Polícia Civil aguarda o resultado dos exames que vão apontar a causa da morte; laudo deve ficar pronto em 15 dias

José Maria Tomazela - Agência Estado,

11 de junho de 2012 | 21h53

SOROCABA - A Polícia Civil de Alumínio, a 84 km de São Paulo, investiga a morte de um adolescente de 16 anos, possivelmente assassinado na madrugada de domingo, 10, depois de uma festa na periferia da cidade. O rapaz, que era homossexual, teve a pele riscada com palavras de conteúdo homofóbico.
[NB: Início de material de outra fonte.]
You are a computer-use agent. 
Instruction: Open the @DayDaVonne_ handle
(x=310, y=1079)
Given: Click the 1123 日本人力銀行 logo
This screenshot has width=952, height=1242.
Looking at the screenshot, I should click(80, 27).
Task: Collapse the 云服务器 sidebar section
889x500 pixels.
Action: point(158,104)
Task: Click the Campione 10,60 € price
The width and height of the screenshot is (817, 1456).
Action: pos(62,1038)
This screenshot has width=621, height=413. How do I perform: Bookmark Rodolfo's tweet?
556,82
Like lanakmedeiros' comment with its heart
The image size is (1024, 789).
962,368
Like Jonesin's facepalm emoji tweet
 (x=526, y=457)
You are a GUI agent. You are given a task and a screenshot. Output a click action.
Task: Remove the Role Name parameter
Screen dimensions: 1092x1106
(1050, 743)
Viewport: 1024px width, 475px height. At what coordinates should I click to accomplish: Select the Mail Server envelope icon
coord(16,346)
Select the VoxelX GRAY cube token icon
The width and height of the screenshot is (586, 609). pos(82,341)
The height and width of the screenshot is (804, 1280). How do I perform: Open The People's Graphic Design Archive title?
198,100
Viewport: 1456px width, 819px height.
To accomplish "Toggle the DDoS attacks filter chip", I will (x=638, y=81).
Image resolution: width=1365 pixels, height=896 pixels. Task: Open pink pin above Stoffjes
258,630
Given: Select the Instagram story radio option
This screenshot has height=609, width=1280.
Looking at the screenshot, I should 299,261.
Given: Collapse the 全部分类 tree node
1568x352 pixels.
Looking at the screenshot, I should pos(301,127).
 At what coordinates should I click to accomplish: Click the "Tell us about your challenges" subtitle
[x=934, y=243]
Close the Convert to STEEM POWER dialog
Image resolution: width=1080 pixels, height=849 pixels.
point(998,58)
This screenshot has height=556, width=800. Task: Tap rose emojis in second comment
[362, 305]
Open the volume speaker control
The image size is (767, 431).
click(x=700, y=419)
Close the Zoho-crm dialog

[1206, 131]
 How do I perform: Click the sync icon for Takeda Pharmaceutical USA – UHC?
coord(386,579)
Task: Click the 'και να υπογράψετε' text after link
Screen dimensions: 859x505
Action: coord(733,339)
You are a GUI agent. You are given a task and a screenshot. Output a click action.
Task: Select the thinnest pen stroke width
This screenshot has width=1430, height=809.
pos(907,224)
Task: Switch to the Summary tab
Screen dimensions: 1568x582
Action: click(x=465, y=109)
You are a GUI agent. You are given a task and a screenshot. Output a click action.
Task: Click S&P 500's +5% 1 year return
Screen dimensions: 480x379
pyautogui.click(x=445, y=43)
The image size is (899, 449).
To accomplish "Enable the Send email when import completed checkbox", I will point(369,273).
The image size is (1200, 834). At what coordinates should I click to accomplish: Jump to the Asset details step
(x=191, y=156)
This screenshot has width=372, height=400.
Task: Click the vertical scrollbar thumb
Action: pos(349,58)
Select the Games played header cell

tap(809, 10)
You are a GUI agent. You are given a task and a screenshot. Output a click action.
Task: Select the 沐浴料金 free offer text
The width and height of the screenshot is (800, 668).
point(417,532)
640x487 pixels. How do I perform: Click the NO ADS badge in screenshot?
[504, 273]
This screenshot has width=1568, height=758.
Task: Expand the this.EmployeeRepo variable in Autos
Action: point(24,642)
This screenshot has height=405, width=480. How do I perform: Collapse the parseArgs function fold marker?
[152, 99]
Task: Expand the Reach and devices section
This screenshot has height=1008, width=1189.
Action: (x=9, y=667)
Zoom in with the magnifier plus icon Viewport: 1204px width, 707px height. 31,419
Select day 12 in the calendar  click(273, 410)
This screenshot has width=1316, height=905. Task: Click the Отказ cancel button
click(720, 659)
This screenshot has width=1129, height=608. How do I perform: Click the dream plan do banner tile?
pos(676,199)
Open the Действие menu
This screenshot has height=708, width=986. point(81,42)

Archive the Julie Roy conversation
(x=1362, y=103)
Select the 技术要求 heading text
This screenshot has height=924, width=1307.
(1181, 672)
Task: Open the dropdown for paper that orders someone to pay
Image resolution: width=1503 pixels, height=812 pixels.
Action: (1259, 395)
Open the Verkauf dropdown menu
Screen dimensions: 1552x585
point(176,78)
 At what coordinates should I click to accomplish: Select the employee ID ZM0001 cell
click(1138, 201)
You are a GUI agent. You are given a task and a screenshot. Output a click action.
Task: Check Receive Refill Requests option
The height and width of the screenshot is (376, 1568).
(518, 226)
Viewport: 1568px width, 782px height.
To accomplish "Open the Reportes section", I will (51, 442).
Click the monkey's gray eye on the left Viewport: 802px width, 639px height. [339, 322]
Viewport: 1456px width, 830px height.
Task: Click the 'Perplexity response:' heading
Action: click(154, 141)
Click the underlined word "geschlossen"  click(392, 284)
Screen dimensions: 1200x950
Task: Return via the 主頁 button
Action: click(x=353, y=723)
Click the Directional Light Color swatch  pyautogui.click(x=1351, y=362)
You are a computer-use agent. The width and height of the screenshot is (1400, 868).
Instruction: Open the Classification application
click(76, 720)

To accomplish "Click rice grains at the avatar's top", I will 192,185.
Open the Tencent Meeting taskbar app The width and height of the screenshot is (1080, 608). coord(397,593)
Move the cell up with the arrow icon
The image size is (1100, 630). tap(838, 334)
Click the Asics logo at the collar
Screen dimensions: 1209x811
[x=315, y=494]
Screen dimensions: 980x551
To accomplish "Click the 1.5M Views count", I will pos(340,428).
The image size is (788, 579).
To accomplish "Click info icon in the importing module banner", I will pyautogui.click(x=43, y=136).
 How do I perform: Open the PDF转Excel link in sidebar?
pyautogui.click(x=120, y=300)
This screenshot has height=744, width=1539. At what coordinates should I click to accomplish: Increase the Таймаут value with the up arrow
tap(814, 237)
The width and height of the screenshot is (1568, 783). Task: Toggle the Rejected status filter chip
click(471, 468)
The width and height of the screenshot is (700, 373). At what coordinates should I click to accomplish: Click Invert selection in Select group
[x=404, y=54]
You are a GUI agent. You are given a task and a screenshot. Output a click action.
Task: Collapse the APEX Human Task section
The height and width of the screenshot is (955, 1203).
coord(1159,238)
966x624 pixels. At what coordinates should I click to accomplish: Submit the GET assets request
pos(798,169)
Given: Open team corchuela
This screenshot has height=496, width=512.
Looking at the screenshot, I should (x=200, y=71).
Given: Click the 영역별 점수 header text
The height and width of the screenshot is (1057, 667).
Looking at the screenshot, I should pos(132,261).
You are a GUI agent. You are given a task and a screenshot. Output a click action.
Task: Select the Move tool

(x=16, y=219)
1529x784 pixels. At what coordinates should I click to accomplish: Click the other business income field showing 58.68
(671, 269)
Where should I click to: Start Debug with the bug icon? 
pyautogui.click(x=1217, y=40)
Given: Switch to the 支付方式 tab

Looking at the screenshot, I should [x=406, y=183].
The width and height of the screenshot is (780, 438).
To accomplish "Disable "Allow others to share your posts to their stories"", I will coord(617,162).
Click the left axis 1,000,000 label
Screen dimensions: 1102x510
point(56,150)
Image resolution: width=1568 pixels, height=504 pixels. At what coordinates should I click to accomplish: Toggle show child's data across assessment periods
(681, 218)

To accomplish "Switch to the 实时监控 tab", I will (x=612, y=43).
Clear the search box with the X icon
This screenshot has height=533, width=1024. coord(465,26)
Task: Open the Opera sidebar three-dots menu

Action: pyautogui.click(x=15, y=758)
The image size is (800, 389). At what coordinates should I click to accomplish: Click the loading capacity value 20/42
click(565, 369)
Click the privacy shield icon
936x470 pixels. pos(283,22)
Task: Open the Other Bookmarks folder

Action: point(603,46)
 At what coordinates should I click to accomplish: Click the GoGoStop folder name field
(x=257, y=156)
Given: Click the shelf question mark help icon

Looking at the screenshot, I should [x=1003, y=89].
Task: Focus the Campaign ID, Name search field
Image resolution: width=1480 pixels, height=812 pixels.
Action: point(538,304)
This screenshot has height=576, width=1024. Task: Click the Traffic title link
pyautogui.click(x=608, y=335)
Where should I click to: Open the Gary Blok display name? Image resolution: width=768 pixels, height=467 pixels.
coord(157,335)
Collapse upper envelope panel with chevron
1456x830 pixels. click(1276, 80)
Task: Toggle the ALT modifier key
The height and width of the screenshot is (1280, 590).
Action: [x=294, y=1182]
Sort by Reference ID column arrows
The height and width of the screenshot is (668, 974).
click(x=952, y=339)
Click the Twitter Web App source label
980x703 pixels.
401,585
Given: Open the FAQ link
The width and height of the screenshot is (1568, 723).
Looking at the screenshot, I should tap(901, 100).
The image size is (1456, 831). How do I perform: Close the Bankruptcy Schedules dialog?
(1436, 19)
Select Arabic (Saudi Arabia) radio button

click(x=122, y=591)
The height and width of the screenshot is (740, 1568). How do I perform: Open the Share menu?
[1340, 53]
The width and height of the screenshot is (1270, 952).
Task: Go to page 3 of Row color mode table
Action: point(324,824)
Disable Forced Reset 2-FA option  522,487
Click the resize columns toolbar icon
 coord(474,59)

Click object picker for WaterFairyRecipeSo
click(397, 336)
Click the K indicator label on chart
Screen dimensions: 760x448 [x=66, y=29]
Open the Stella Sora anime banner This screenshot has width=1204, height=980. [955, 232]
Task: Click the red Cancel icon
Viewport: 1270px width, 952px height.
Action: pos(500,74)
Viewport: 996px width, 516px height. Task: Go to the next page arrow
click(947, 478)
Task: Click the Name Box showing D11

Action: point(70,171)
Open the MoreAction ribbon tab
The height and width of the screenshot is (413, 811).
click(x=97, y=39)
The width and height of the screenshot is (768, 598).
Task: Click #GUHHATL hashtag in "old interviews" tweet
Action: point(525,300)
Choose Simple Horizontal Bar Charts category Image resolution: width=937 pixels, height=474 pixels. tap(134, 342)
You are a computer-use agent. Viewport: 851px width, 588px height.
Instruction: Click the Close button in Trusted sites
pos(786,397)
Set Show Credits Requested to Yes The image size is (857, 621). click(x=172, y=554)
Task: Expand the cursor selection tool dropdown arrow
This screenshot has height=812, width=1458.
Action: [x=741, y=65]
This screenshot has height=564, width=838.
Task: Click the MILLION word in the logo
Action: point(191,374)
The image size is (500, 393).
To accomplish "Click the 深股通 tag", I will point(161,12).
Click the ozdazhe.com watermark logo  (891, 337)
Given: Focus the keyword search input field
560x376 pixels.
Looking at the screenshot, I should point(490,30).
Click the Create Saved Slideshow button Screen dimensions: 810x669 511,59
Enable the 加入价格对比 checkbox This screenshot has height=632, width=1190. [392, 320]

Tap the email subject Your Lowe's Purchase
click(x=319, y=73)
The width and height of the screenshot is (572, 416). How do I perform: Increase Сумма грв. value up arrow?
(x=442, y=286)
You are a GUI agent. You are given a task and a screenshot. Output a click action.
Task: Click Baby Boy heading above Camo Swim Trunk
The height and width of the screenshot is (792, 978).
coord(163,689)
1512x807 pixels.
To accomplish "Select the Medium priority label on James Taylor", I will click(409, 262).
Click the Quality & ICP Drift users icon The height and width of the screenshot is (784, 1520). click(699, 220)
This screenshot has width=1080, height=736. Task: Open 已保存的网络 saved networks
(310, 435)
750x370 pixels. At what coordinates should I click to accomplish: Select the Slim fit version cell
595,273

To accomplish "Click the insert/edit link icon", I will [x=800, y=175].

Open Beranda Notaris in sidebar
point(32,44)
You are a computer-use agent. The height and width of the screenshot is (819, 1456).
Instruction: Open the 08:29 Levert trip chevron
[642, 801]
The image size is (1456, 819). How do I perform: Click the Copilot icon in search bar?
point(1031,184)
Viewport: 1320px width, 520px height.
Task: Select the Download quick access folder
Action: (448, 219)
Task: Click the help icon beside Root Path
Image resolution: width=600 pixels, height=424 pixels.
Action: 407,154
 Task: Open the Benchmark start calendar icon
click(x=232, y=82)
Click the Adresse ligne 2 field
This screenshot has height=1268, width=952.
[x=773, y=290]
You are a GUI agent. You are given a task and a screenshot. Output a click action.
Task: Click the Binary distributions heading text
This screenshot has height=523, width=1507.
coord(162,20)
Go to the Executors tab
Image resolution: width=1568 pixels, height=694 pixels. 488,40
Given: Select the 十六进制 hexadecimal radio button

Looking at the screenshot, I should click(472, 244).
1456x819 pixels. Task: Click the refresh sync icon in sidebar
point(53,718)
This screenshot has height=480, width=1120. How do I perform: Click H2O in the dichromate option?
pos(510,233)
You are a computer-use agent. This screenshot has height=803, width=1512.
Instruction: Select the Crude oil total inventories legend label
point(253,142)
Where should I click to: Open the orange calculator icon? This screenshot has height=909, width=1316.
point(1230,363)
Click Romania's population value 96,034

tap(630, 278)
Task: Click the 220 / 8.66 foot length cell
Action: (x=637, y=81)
Havia ainda frases escritas com batom no corpo e na roupa da vítima. De acordo com a polícia, o garoto estava na festa, no bairro Colina Verde, e havia ingerido grande quantidade de bebida alcoólica. Conforme relato feito por testemunhas aos policiais, o adolescente ficou desacordado em razão do excesso de álcool no organismo e teria sido levado por pessoas que estavam num grupo. O corpo, com várias escoriações, foi encontrado mais tarde em outro ponto da cidade, próximo do bairro do Brejo.

Familiares pediram à polícia a investigação da morte, pois acreditam que o rapaz foi vítima de homofobia. A Polícia Civil aguarda o resultado dos exames que vão apontar a causa da morte. O laudo deve ficar pronto em 15 dias.

Um policial de Alumínio que trabalha nas investigações disse que o dono do local em que se realizava a festa era amigo da família da vítima e que os riscos e palavras escritas com batom podem fazer parte de uma brincadeira dos amigos, que não sabiam do quadro grave de embriaguez do rapaz. De acordo com o policial, as escoriações e ferimentos no corpo não seriam suficientes para provocar a morte. Enquanto o laudo não fica pronto, a hipótese de homicídio será investigada. Há suspeita de que possam ter sido colocadas drogas ilícitas na bebida da vítima. O corpo do rapaz foi sepultado no cemitério da cidade.